(Dataset entries begins)
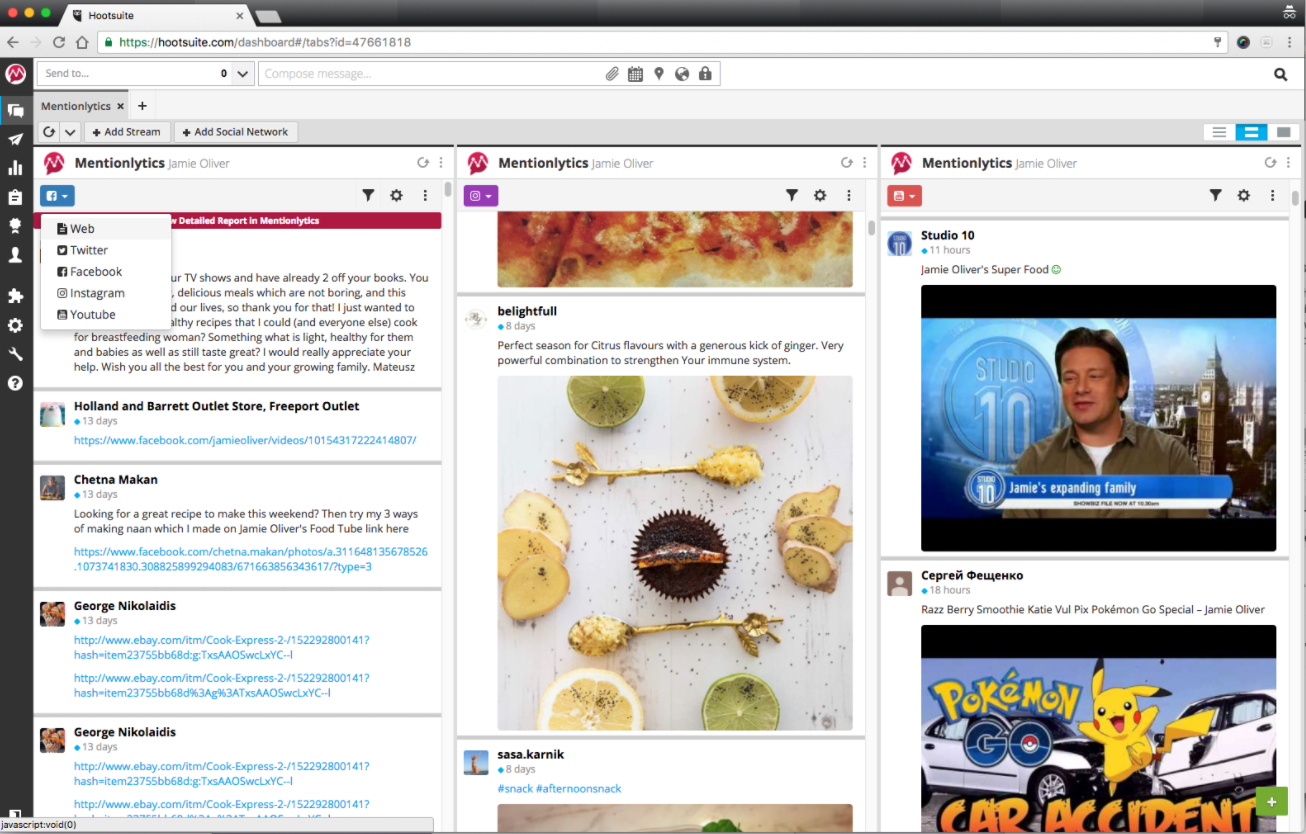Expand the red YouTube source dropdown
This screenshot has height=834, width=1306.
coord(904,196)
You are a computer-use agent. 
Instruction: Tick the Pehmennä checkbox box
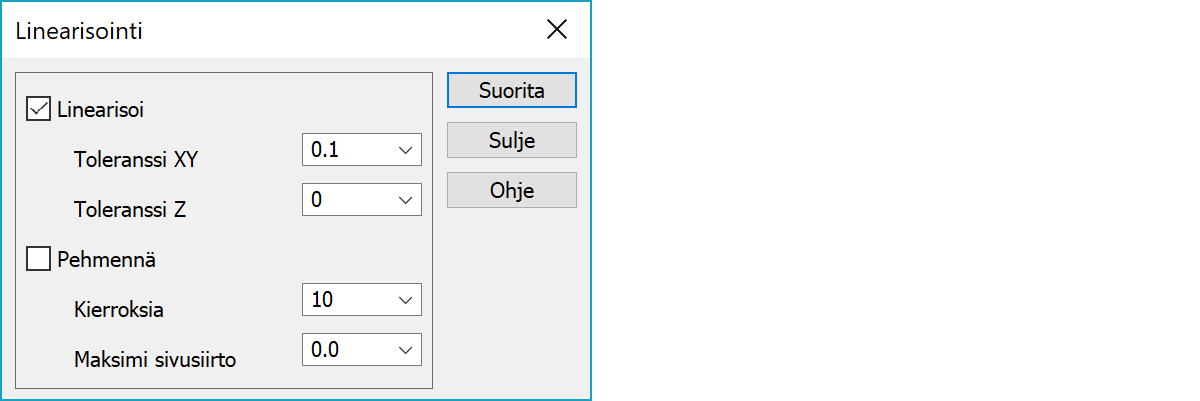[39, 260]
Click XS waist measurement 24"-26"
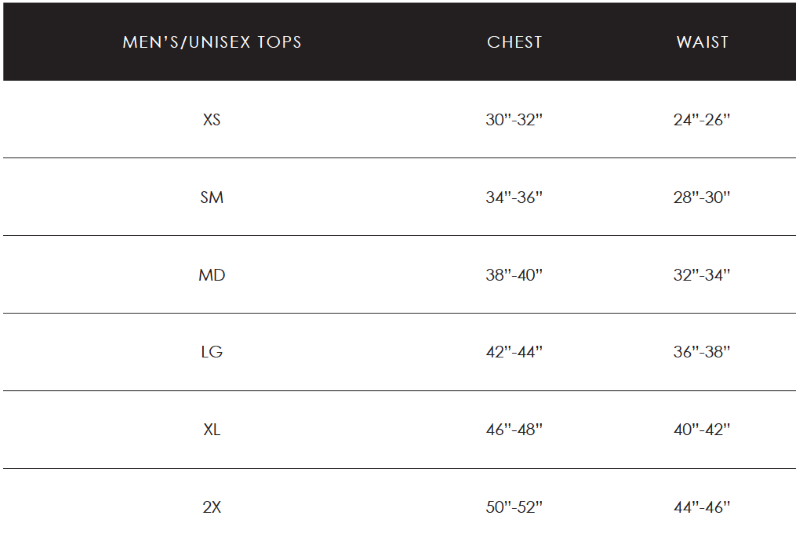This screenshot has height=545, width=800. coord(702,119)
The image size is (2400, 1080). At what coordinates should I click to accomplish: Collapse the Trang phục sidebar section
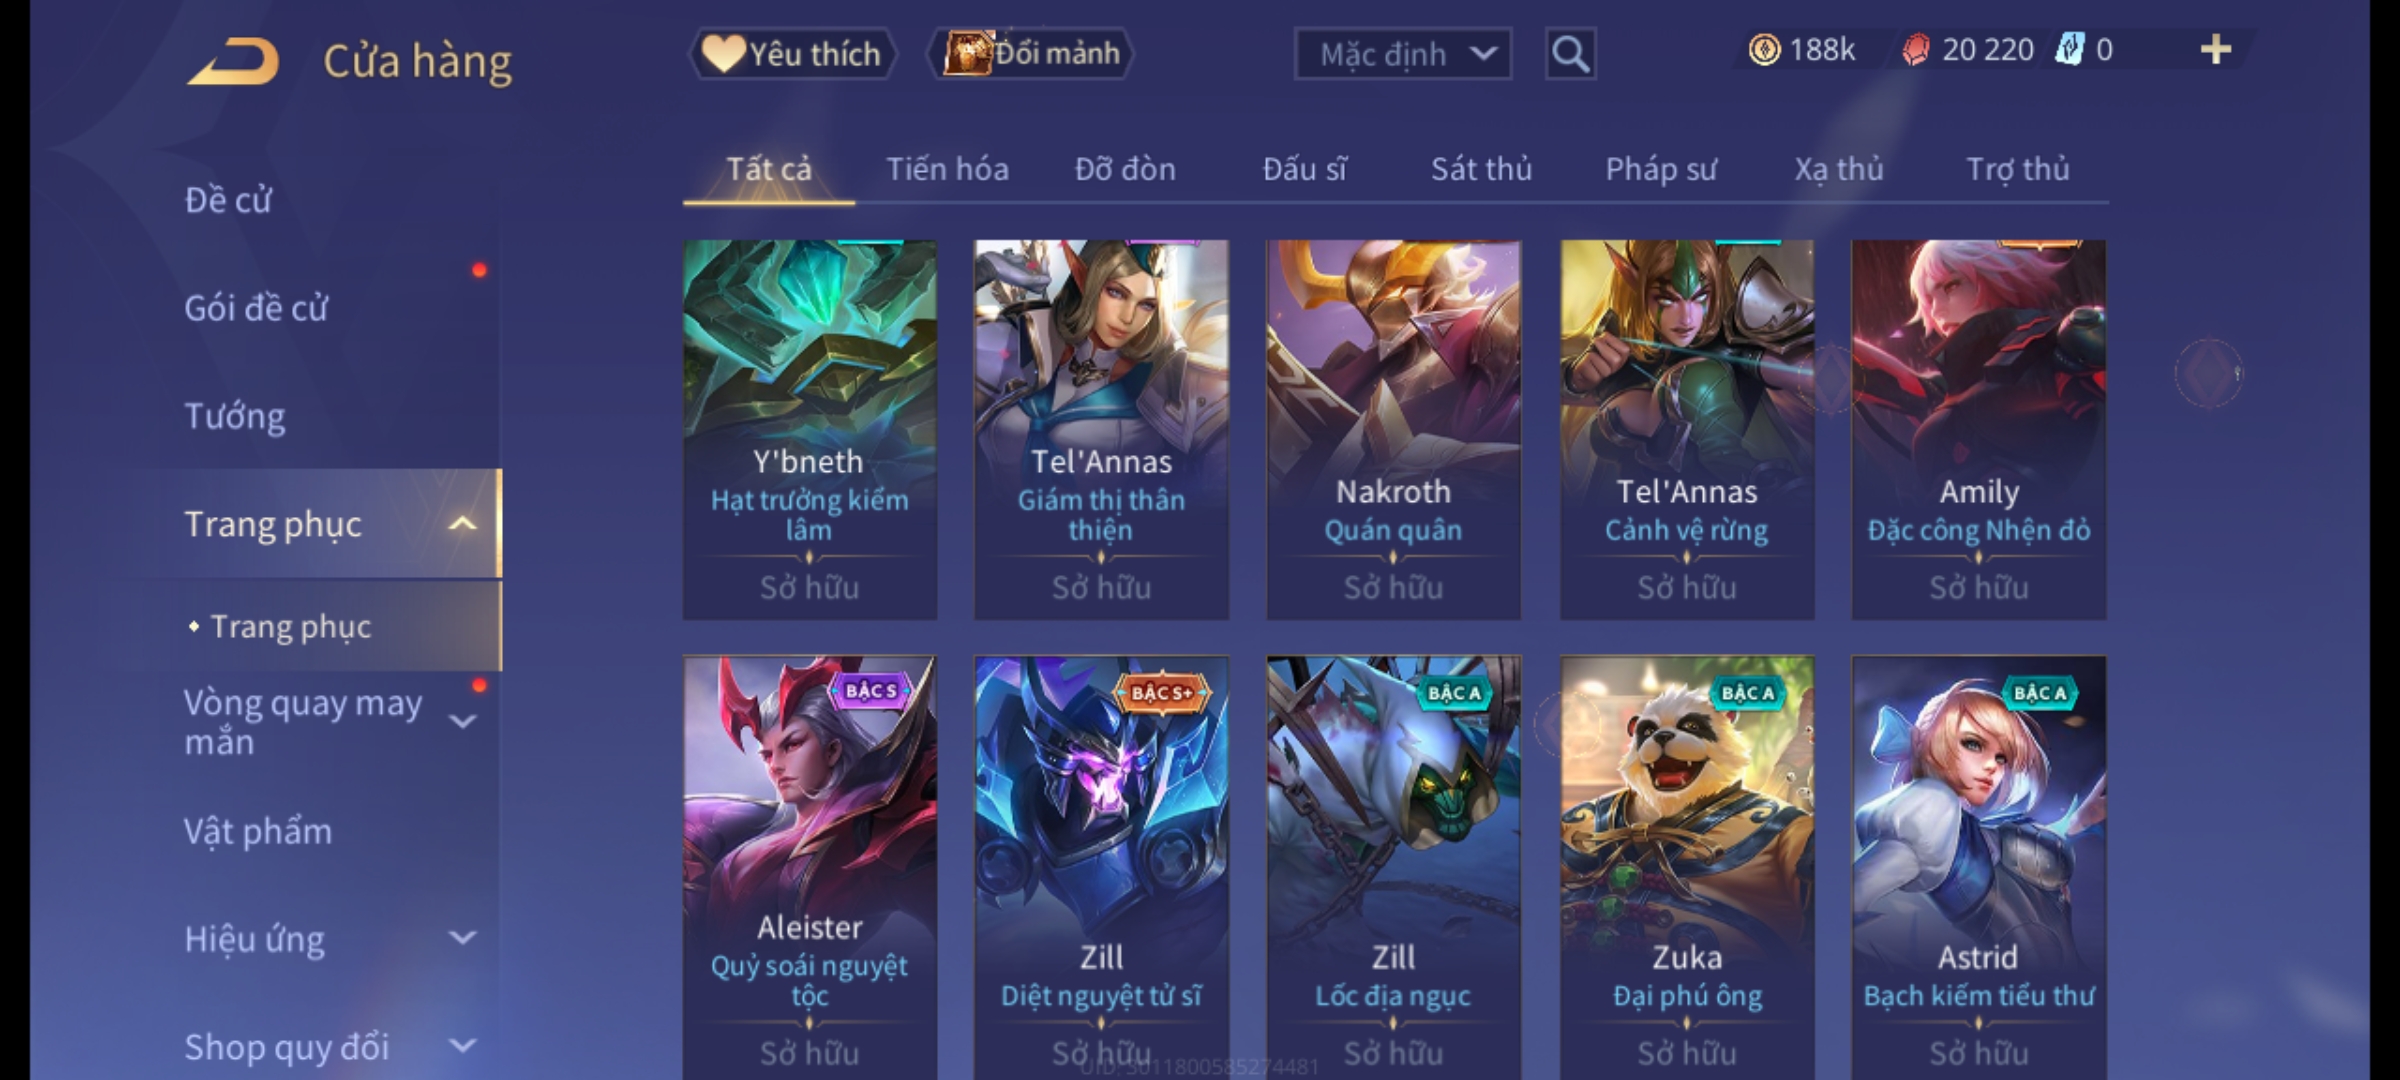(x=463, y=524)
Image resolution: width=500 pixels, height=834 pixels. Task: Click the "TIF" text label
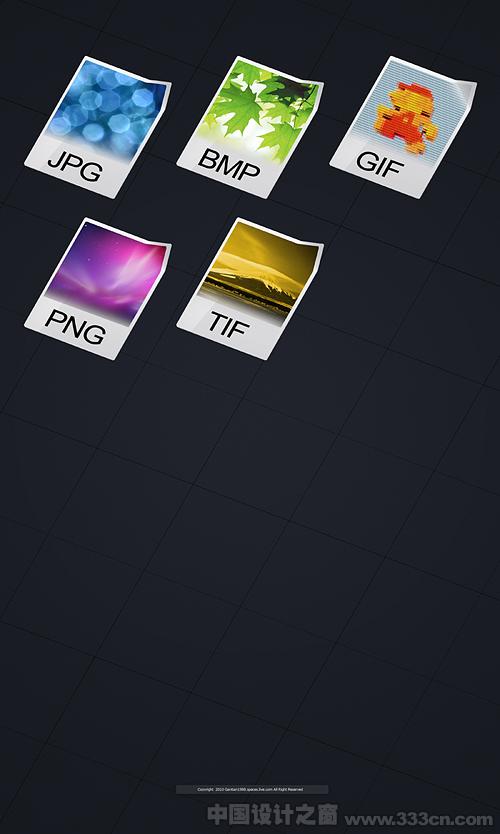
(Dataset entries ends)
• Task item:
Set down, word for word, only the lines running from the line with "You are a computer-use agent." through the final line of the entries above, omitting all pictures.

• Finished exercise:
You are a computer-use agent. 
Instruction: Tick the Pehmennä checkbox box
[39, 260]
Click XS waist measurement 24"-26"
This screenshot has height=545, width=800. coord(702,119)
The image size is (2400, 1080). At what coordinates should I click to accomplish: Collapse the Trang phục sidebar section
(x=463, y=524)
Image resolution: width=500 pixels, height=834 pixels. Task: Click the "TIF" text label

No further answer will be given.